## 本文抜粋:
2010/08/27

史上最悪の公務員スト

8月18日、史上最悪と言われる公務員ストが南アフリカ全国で始まった。参加者130万人と言われる。

小中高の教師30万人以上が授業をボイコット。組合に入っていなかったり、入っていても子供のために授業を続ける同僚をののしり、授業を妨害する。南アフリカの学校年度は、1月から12月まで。そろそろ年度末試験が近づいている。特にマトリック(高校卒業試験)を目前にした生徒には、迷惑もいいところである。元々、教師の質の悪さが問題となっているところに、アパルトヘイト後取り入れられた教育システムにより、読み書きの出来ない高校生が続出している現状だ。

更に、困るのは医療従事者のスト。さすがに医師で参加する者は殆どいないものの、清掃夫や調理師から看護婦まで、医療現場で働く、あらゆる職種の人々が職場を放棄。ソエトのバラグワナ病院のノエル・ハウザー医師は、「医者は出てきているけど、看護婦をはじめとするサポートスタッフがいないと、どうしようもないんだ」と顔を曇らせる。未熟児に食事が与えられず、重病患者を世話する人もいない。

スト参加者は職場放棄にとどまらない。細々と行われている治療の邪魔をする。手術室に乱入し手術を妨害したり、廊下にゴミをまき散らかしたり、病院の前に陣取って救急車を中に入れなかったり、とても医療に関わる人間とは思えない。患者が死んでいっても、知らん顔だ。

## 設問一覧:
**1.** 公務員ストの文章では、ストの参加者数は何人とされているか。
**2.** 公務員ストの文章の続きを、最後の文の直後から書き継ぐこと。

## 資料:
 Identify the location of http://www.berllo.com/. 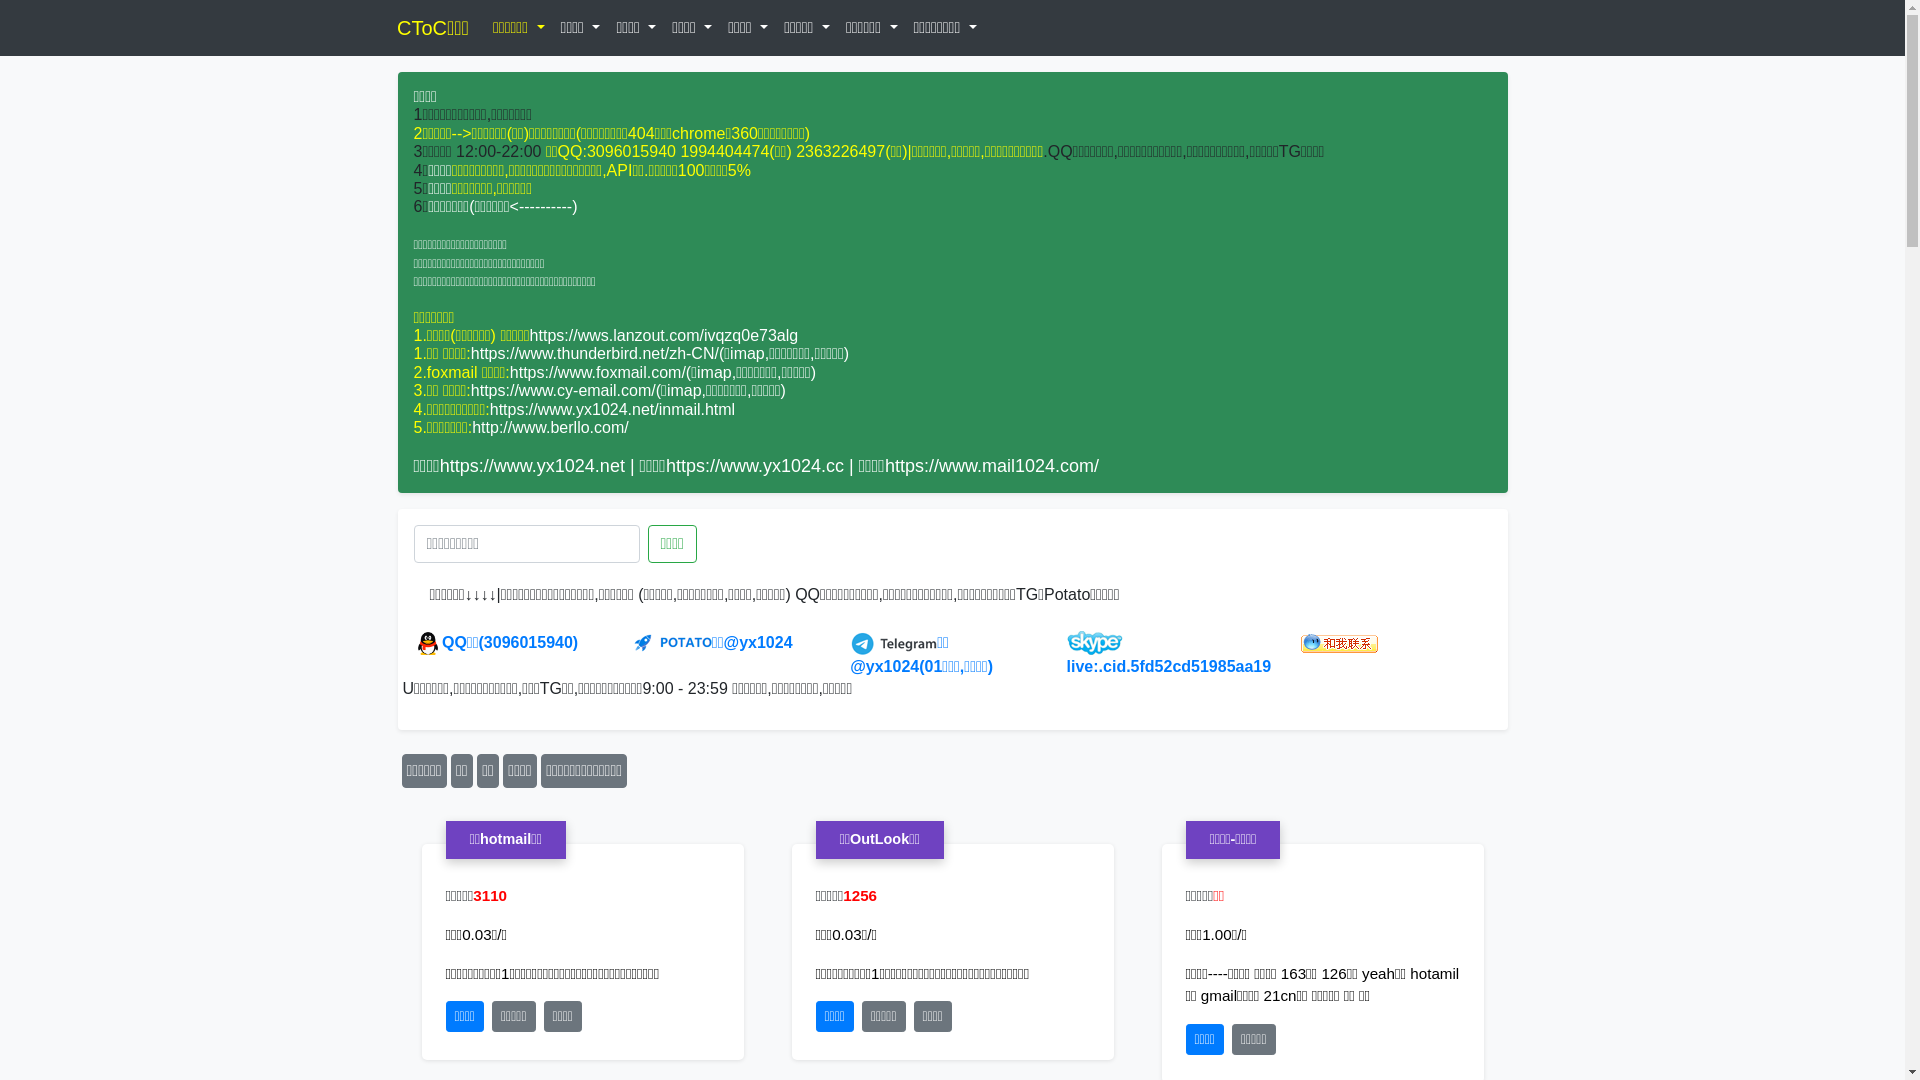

## 解答一覧:
**1.** 130万人と言われている。

**2.**
スト2週間目に入り、全国の病院にボランティアが集まり始めた。清掃や食事の世話やベッドの移動など、特別な資格を必要としない雑務を行うためである。8月23日には、7州の37病院に軍隊が出動。医師やボランティアや患者の警護にあたっている。

アンシア・ヒーンさんは、バラグワナ病院の検査技師。20代前半のか細い女性だが、ラボにストライカーが乱入し、乱暴に肩をつかまれ、「お前、何故働いてるんだ。出て行け!」と脅された。軍隊のヘリコプターで病院への出入りを行った。「怖かった」と思い出して身震いする。

南アフリカで労働者のストは日常茶飯事。今年に入ってからも、5月に鉄道港湾を管理するトランスネットの職員が3週間にわたってスト。経済に与えた損害は73億ドルと言われる。組合は11%の賃上げを勝ち取った。

6月には、官営電力会社エスコムの職員が9%の賃上げと月1500ランドの住宅手当を求めてスト。サッカーワールドカップ開催を見越しての脅迫まがいの行為だった。8月には自動車業界がスト。2010年に10%、翌年と翌々年に9%ずつの賃上げで労使が合意に達した。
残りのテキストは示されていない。